Not Sheep but Shepherds

 
Date:
Sunday 8th May 2022
Year C, The Forth Sunday of Easter
Place:
Holy Trinity, Hurstpierpoint
Service:
Parish Eucharist
Readings:
Acts 9.36-43
John 10.22-30

Alleluia! Christ is Risen!

One of the benefits of reading books is that it extends our sphere of imagination and speculation outside our own direct experience. We learn about lands, habits of mind, ways of cooking and looking, different from those we are used to; we learn that ideas have histories; and if we are perceptive these new ways of seeing can influence the way we see ourselves, jolting our habits of mind.

Such a habit of mind has developed in Christian tradition in respect of sheep in spite of their differing status in Scripture. We think of that passage in Handel's Messiah "... we like sheep have gone astray" and immediately down-grade ourselves to rather helpless, vulnerable beings, totally dependent spiritually in the way that ewes are dependent on their shepherds for giving birth. We think of the terrible catastrophe of bad shepherds reported in Jeremiah 23 and Ezekiel 34 and we have never quite got ourselves to understand the importance of shepherds as the first recipients, outside the Holy Family, of the good news. And of course we think of the "Good Shepherd" earlier in Chapter 10 of John from which our reading is taken; and, indeed, our Reading mentions that the characteristic of the sheep of Jesus is that they recognise his voice.
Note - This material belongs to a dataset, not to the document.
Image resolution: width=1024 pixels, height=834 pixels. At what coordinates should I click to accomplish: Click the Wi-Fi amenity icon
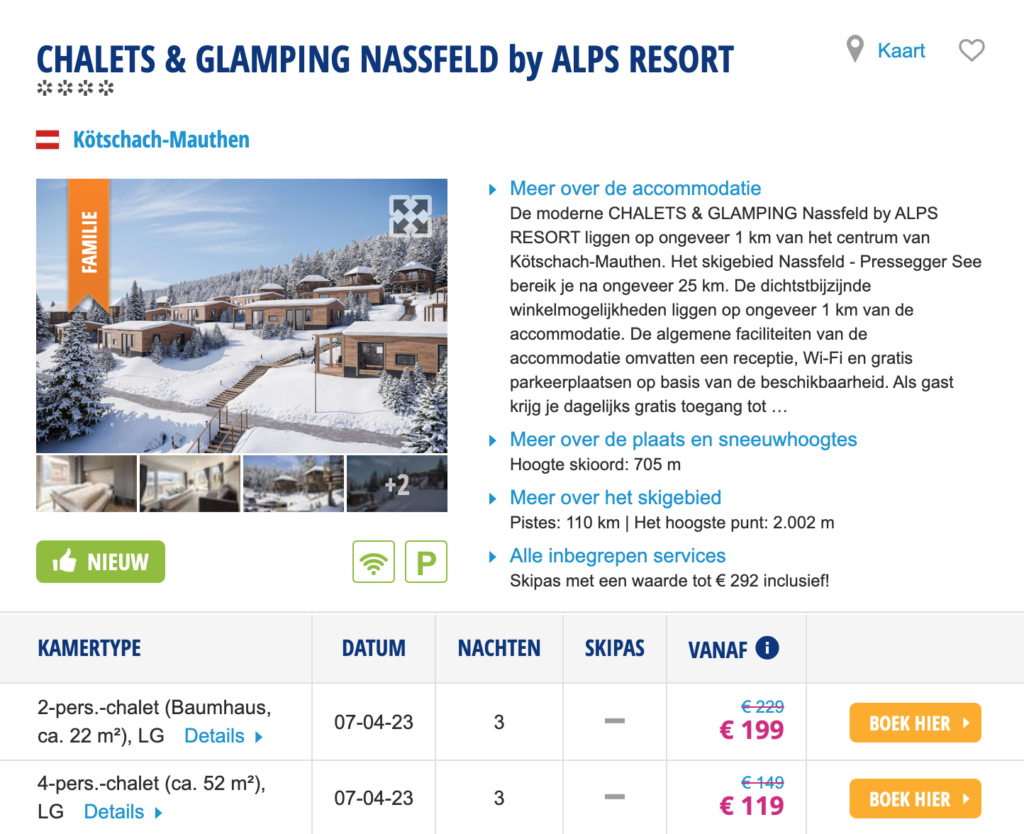[x=374, y=562]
But the important question for us is raised at the end of Saint John's Gospel which we heard last week when Jesus tells Saint Peter to feed his lambs and his sheep. And the question is whether we are the successors of Peter who do the feeding or whether we are the sheep that get fed. As always in the Gospels, in such parables as the Good Samaritan and the traveller, the Father and the Prodigal Son, the Pharisee and the Tax Collector, we have to ask ourselves which we are; and, more often than not, we tend to choose to be the weaker party, the dependent person, to be respectively the traveller, the son, and the tax collector which is all very well but that rather gets us off the hook when we are called upon to bear the responsibility of the Samaritan, the Father and the Pharisee.

So, it seems to me, the same kind of analysis applies to the sheep of Jesus. Because of what Jesus said to Peter, I believe that as his Easter people, as his successors and followers, we, the community of Christ, are shepherds in the world who are called upon to care for the countless sheep who are wretched and lost without a shepherd.

The idea of our mission is horribly complicated and indeed scarred by our Christian tradition of clerical hierarchy. Every time I read about the "Royal Priesthood" in the First Letter of Peter I can't help grimacing, wondering how long it will be before the expression has real meaning. And I suspect that the unhappy answer is that it will not be Scripture, theology, ecclesiology or even ethics that forces the change but pure economics. But, again, as shepherds we can't hang back and hope that somebody else will fix the problem

Setting aside, then,  these legitimate internal concerns, these responsibilities we have to face within our own Church structure, this is really a time for worrying about those countless sheep without a shepherd; for I firmly believe that we are part of Peter's Royal Priesthood which confers upon us immense responsibility. We simply can't go round identifying ourselves as helpless, we can't keep telling ourselves that doubt is the obverse on the coin of faith; if we think that then we'll convince nobody. There is a lot wrong with this age, more than I can encompass in a sermon, but one thing that can be said for it is that it recognises authenticity when it sees it and, conversely, it recognises superficiality. We will convince nobody if we say that what we want people to believe in is a God that we don't, well, quite believe in ourselves. As I wrote in the Newsletter last week, I don't know how electricity works but I know what happens when I switch the light on; and I don't know how aeroplanes get off the ground but every time I climb into one, I have absolute faith that it will. We have become too intellectual, too abstract, too worried about exactly how things work; we've become religious mechanics instead of being religious dancers; we've become analysts instead of celebrators; we've become theorists of salvation mechanics, anxious to know the meaning of what we rather oddly call Jesus' "work on the cross" instead of falling in love with him at the Resurrection, for surely the nearest experience we have to the apostles' experience of Resurrection is falling in love, when everything changes, when things go out of focus or refuse to take on a constant shape, when we are almost ill with anxiety, when we want to do everything right but don't know how, when we are frightened almost to death of doing something that will alienate the beloved.

That's why the annual celebration of Easter is so important; it reminds us when the Disciples were almost sick with love, it reminds us that as Easter People we may have evolved from falling in love to being in love; but to love is to share. How can we love Jesus so much and yet want to keep this a secret?

I say all this at a time when we are considering how we build on our recent achievements, poised to be more open in our love of Jesus to the wider community. This is no time to be reticent but equally we need to be careful to bear in mind the model we have been given. What people, what sheep, want as they roam about aimlessly is to be fed in all kinds of ways, not to be chided, not to be judged, not even to be preached at, but simply to be fed, to be smiled upon, to be encouraged, to be regarded with respect and to be treated lovingly; and, for the rest, as our Gospel reading says, these sheep will recognise the voice of Jesus, the voice of Jesus in us.